Вести катились, как огромные волны. Двести пятьдесят мечетей, не считая соборных, базары и мосты через мутный Сай, переполненные народом, сообщали всем, что Иргаш объявил священную войну, джихад. Везде работали агитаторы улемы. Они уверяли, что наступило время справедливости и благочестия. В то же время они говорили об уничтожении власти спекулянтов. Они называли народу ненавистные имена Давыдовых и Мамедовых. Народ давно ожидал этого; он не мог знать, что это только ловушка, что в исступленных криках азанчей и мусульманских семинаристов кроется новый обман.
На паперти кокандской соборной мечети, около башен Джума и желтых стен духовного училища Мадалихана кружился Мулла-Баба.
- Чьи времена… чьи времена наступают? - орал Мулла-Баба яростным голосом. - Наступают мусульманские времена.
Джигиты, вооруженные карабинами, стояли за спиной проповедников и агитаторов. Джигиты слушали, хорошо ли работает Мулла-Баба. Ораторы усердно разрывали на себе одежды. Джигитам нравилось это.
Вместе с Мулла-Бабой неистовствовали его ученики:
- Джихад! Священная война, мусульмане! - вопили они. - У нас единое государство от Коканда до Китая! Долой евреев и красных! У нас не будет богатых и бедных!
- Врете! - крикнул кто-то из толпы.
Джигиты бросились на крик, рассекая конями толпу. Крикнувший исчез.
В Старом городе пахло лошадьми и конским навозом. Конники запалили костры. Под базарными навесами валялись жители кишлаков, их насильно приволокли сюда. Это войско, с пиками, ножами и дубинами, отчаянно мерзло.
Пищу не ели, а жрали, чтобы согреться. На стоянках не хватало воды и котлов. Кишлачники становились в очередь, к ним примазывались воры и бродяги, все они жадно уничтожали недоваренных баранов. Собаки суетились около огней, глотая сизые бараньи кишки и слизывая кровь, пролитую на каменных очагах.

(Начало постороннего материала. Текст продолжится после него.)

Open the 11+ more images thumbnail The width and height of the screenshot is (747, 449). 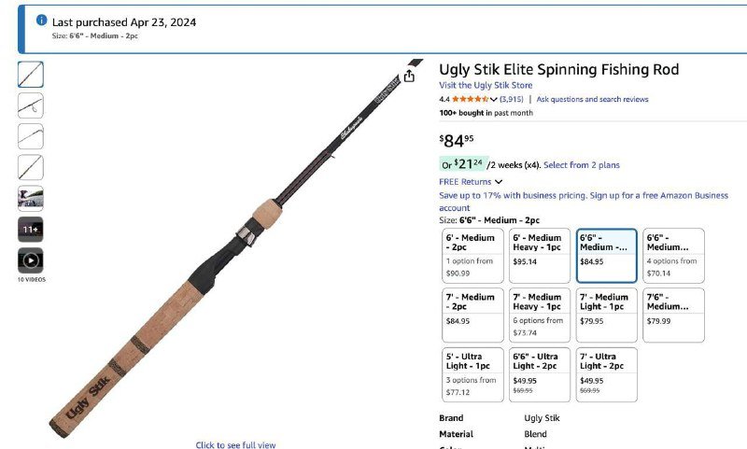pyautogui.click(x=30, y=229)
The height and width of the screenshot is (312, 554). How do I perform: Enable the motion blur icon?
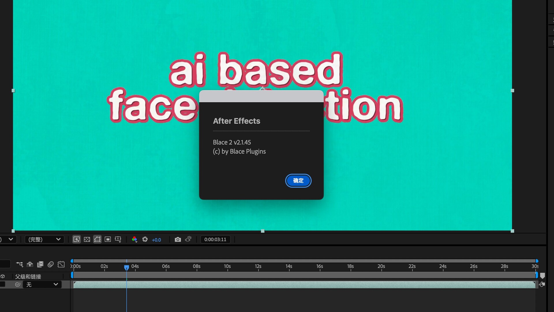coord(50,264)
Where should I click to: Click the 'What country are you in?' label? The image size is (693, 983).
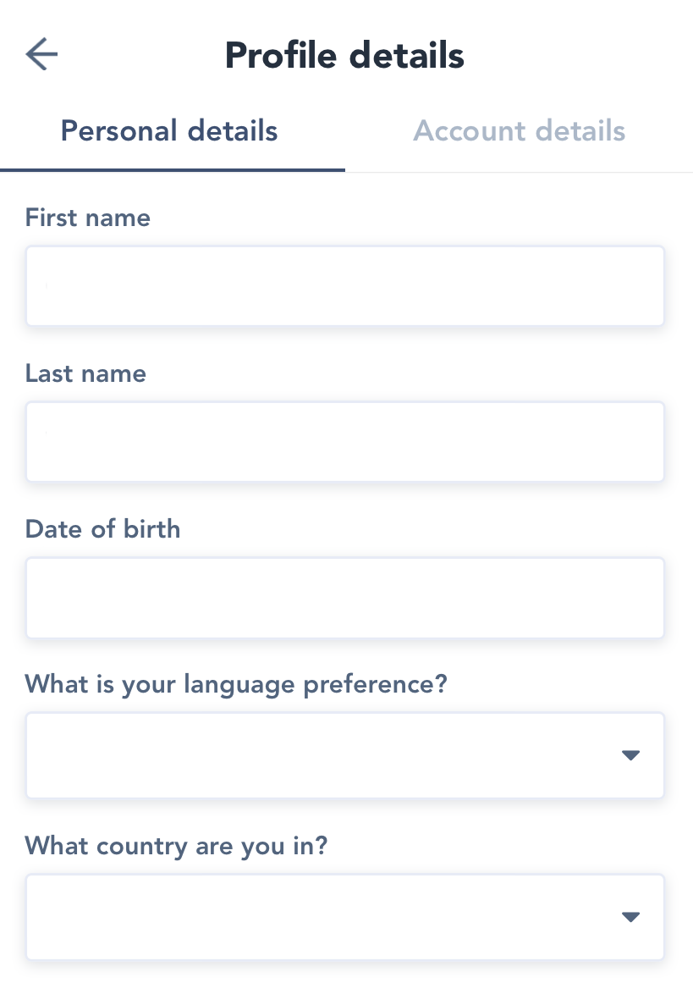point(176,845)
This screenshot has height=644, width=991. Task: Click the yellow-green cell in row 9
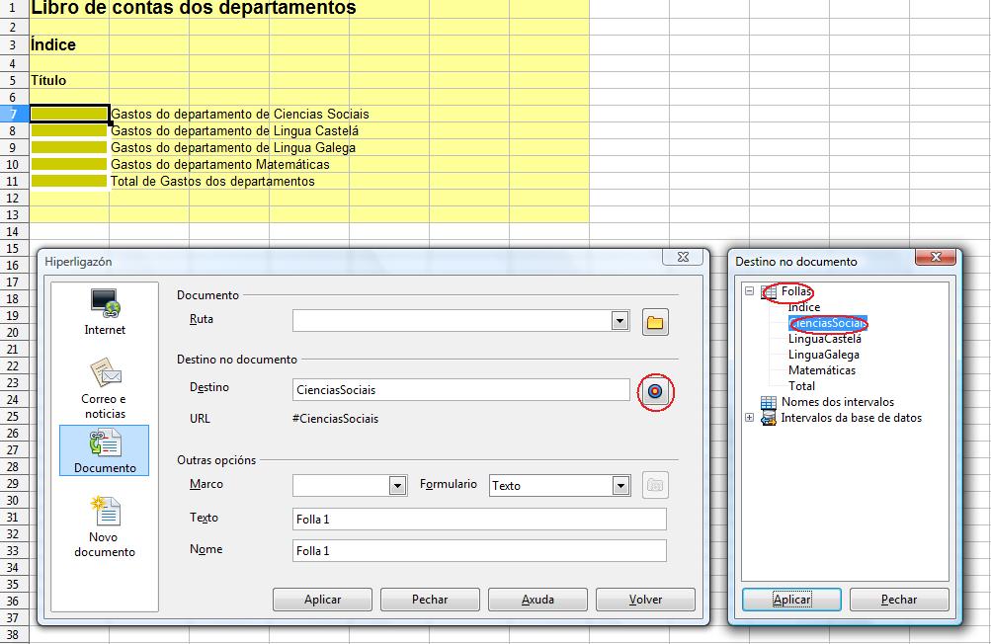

Всадники, приехавшие в Коканд по зову Иргаша, с нетерпением ожидали грабежей. Это были кипчаки.
Славные в прошлом наездники, после падения Золотой Орды храбрые кипчаки вернулись в низовья Аму- и Сыр-Дарьи, в старые свои улусы, осев в Кокандском ханстве. Смелые, энергичные, они считали себя вправе хозяйничать и распоряжаться этой страной. Гвардия хана, его министры, губернаторы, уездные начальники всегда назначались ханом из кипчакских родов.